Urbanization Seems to Have Lowered Suicide Rates in China
Urban living is a recent phenomenon in human history and so there is still a lot of nostalgia for life in rural villages. Generally, though, the rural nostalgia is like an urban legend--it really wasn't like that. Over the years I have had fewer and fewer students who say they grew up in rural areas, but I don't remember even one of them ever preferring that life to being in the city. For this reason, I was less surprised than was this week's Economist about the news of a decline in China's suicide rate.
IN THE 1990s China had one of the highest suicide rates in the world. Young rural women in particular were killing themselves at an alarming rate. In recent years, however, China’s suicides have declined to among the lowest rates in the world.
In 2002 the Lancet, a British medical journal, said there were 23.2 suicides per 100,000 people annually from 1995 to 1999. This year a report by a group of researchers from the University of Hong Kong found that had declined to an average annual rate of 9.8 per 100,000 for the years 2009-11, a 58% drop.
The most dramatic shift has been in the figures for rural women under 35. Their suicide rate appears to have dropped by as much as 90%.
And why? Because life for young rural women was miserable.
Two intertwined social forces are driving the reduction: migration and the rise of an urban middle class. Moving to the cities to work, even if to be treated as second-class citizens when they get there, has been the salvation of many rural young women, liberating them from parental pressures, bad marriages, overbearing mothers-in-law and other stresses of poor, rural life.
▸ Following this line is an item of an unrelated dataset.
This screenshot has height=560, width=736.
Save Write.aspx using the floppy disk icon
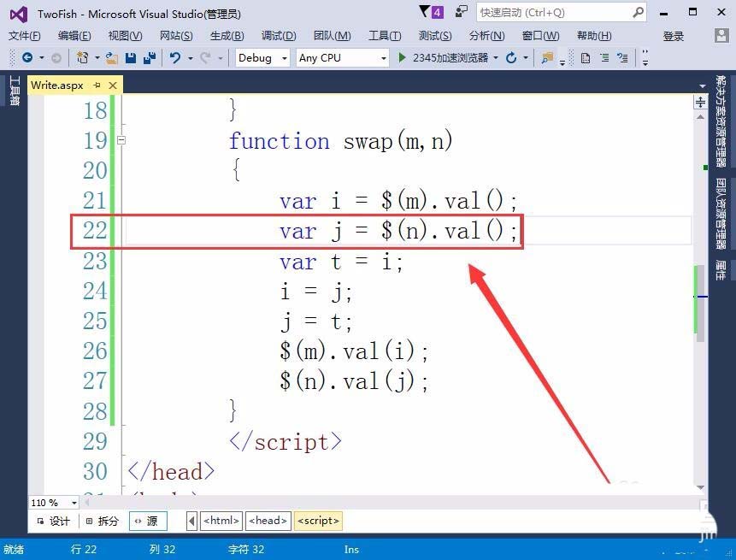(131, 57)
Migrants have also distanced themselves from the easiest form of rural suicide, swallowing pesticides, the chosen method in nearly 60% of rural cases, and often done impulsively. The reduction in toxicity of pesticides has helped as well.
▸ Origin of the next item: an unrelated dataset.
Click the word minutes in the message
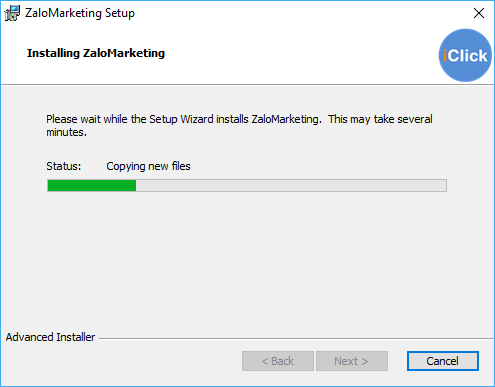This screenshot has height=387, width=495. pos(65,132)
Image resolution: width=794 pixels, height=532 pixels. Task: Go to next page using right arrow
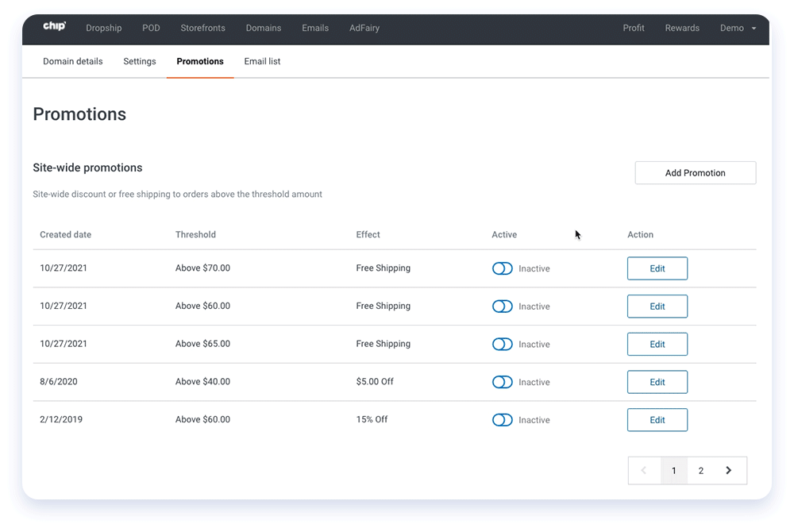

Although the Economist contrasts these patterns with the theories of French sociologist Émile Durkheim in the 19th century, more recent research shows that beyond a few demographic regularities, patterns of suicide tend to be culturally variable. One to the regularities, however, is that suicide rates are highest among teens and the elderly. China has increasingly fewer teens and increasingly more older people, so we can anticipate a future rise in suicide rates in China, as the Economist does point out:
The urbanisation and atomisation of the extended family, which led to a decline in suicides among younger generations, have left the elderly with fewer caretakers in the countryside and with few familiar faces in apartment blocks in the cities. The one-child policy has compounded this effect and will only make the burden heavier for the elderly and their children, just as the stresses of modern life are becoming more pronounced. Twenty years from now, the story of China’s suicide rate could be grimmer than it is today. But rates seem unlikely to return to the levels of the 1990s.